Tuesday, January 28, 2014

The money delusion

All Holocaust analogies are destined to fail, but some Holocaust analogies fail more quickly than others.  And none is likely to fail more quickly than the one in Tom Perkins's recent letter in the Wall Street Journal, in which he warned of a rising tide of hatred against the rich and drew parallels between modern progressivism and the "unthinkability" in 1930 of Kristallnacht, generally regarded as the first concrete step toward Hitler's "Final Solution."

Let me be clear:  Perkins's analogy fails on virtually every level of analysis.  There is no long history of anti-wealth sentiment in this country (if anything, we fetishize wealth).  The rich are not a powerless minority; unlike the Jews Hitler scapegoated, wealthy people actually do have access to the levers of government.  Modern progressives do not advocate for discrimination against the wealthy but for fundamental fairness for the non-wealthy.

(I note with some irony that over the last few years, thousands of poor Americans have been driven from their homes because of deception and, in some cases, outright theft, by "banksters" who guzzled down billions of tax dollars in bailouts; Perkins apparently has no sympathy for people who have had actual losses due to factors beyond their control.)

And, on top of that, his analogy is just offensive to everybody, or should be. 

So let's throw it out and look at the point Perkins is trying to get across.

That's important because even though Perkins has issued a tepid apology--the equivalent of "I'm sorry you were offended"--he has not taken back his claim, that wealthy people are a put-upon minority that is in danger of being wiped out by a progressive majority bent on the destruction of wealth, or his thesis, that wealth is a sign of virtue.

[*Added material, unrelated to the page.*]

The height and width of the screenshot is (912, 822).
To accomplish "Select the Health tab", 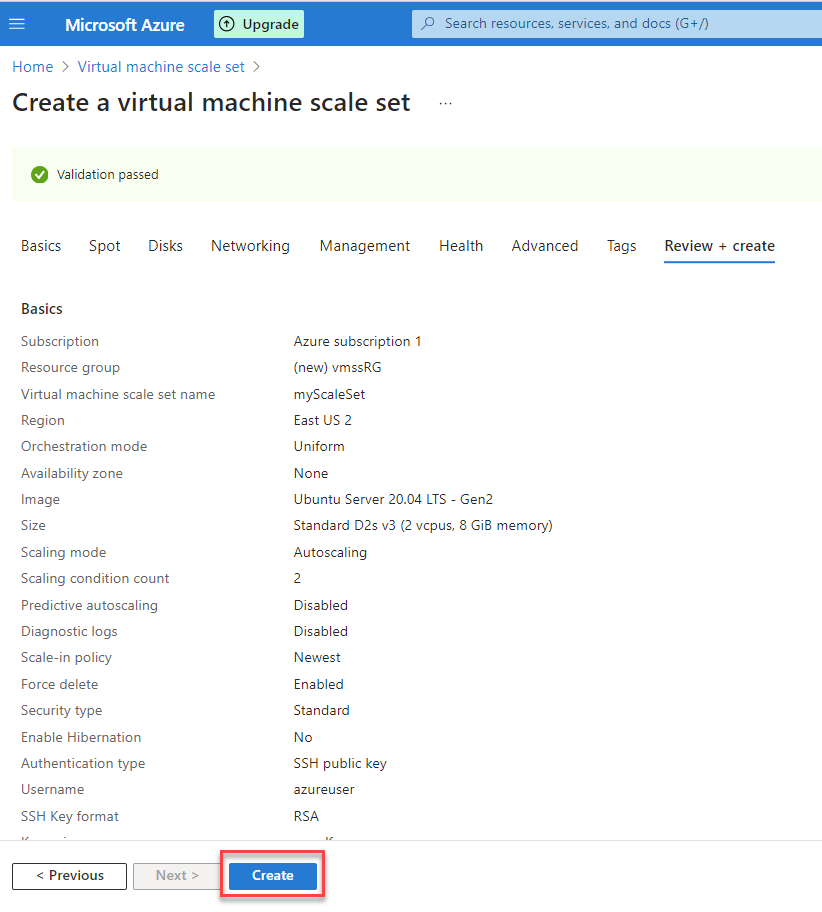I will click(x=461, y=246).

Like many people in his financial stratum, Perkins suffers from the delusion that his financial position is the result of his own virtue, of his work--that he is entitled to what he has because he earned it.  He believes that he has been greatly rewarded because what he does has value to the economy as a whole. In an interview published in the last few hours, Perkins said:

So I think that the solution is less interference, lower taxes. Let the rich do what the rich do, which is get richer. But along the way, they bring everybody else with them when the system is working.
Perkins probably has a tighter grip, a better claim, on that philosophy than most of his peers, because of his history as a venture capitalist, but only slightly.  The firm he co-founded focused primarily on helping already-big businesses get bigger, and the businesses in which he invested have hardly been the drivers of good jobs in this country.

But even if you concede--and I do not--that wealthy people do more to create jobs, Perkins's philosophy that his rewards are based upon the virtues he exhibits, is wrong-headed, to say the least.  Perkins has been rewarded as he has because of the confluence of three factors, only one of which he had any control over:  (1) his own work ethic and applied intelligence, (2) the financial assistance of others in backing his activities, and (3) the availability of opportunities to accumulate wealth and a political and financial climate that allowed him to keep it.

In his book Valley Boy, Perkins recounts his humble beginnings, noting that his parents, especially his mother, demanded of him that he earn money for the family, and crediting a science teacher with pushing him to become the first of his family to attend college.  Perkins won a scholarship from MIT, and, with the scholarship money, savings, and a $200 loan from his father, he took an engineering degree. 

Perkins is to be commended for this part of his biography.  Without his hard work, he would never have climbed to the lofty heights he now occupies.  But lots of people work hard, even harder than Perkins ever dreamed of working, without achievement.  Perkins's hard work was made meaningful by the opportunities presented to him: in the beginning, scholarship money from a prominent university, a public-school teacher who cared about his progress, even a father who could scrape together $200; later, investors who backed his early businesses and the opportunity to be a part of a new venture capital firm funded mostly by others' money.  And Perkins grew his wealth in a climate of low taxes on high incomes.  (In 1960, the top tax marginal income tax rate exceeded 90%; it bottomed out at 28% in the 1980s, and capital gains--where Perkins has made most of his money--are taxed at lower rates still.)

But he views it all as attributable to him alone.  The work part--that was his.  The rest came about because of the work, in his view.  And that's where he goes wrong. 
The central message of progressive philosophy is that we must do more to make certain that those opportunities are available to everyone.  That means that we must take some portion of Tom Perkins's sails in.

Sadly, Perkins worries that the ascendancy of progressivism will lead to billionaires being reduced to mere hundred-millionaires--or, in his case, to lesser billionaires.  Perkins has a financial net worth of about $8 billion.  He is over 80 years old.  If he lives to be 100 years old, does not receive a dime more in income of any sort, and spends a million dollars a day, he will still not run out of money.

So, weep not for the Tom Perkinses of the world.  They are not a put-upon minority, and it is offensive for him to claim that mantle, given the opulent conditions in which he lives.  If anything, Tom Perkins owes us all a debt.  Don't let him delude you into thinking we owe him anything, or that he deserves our kindness and consideration.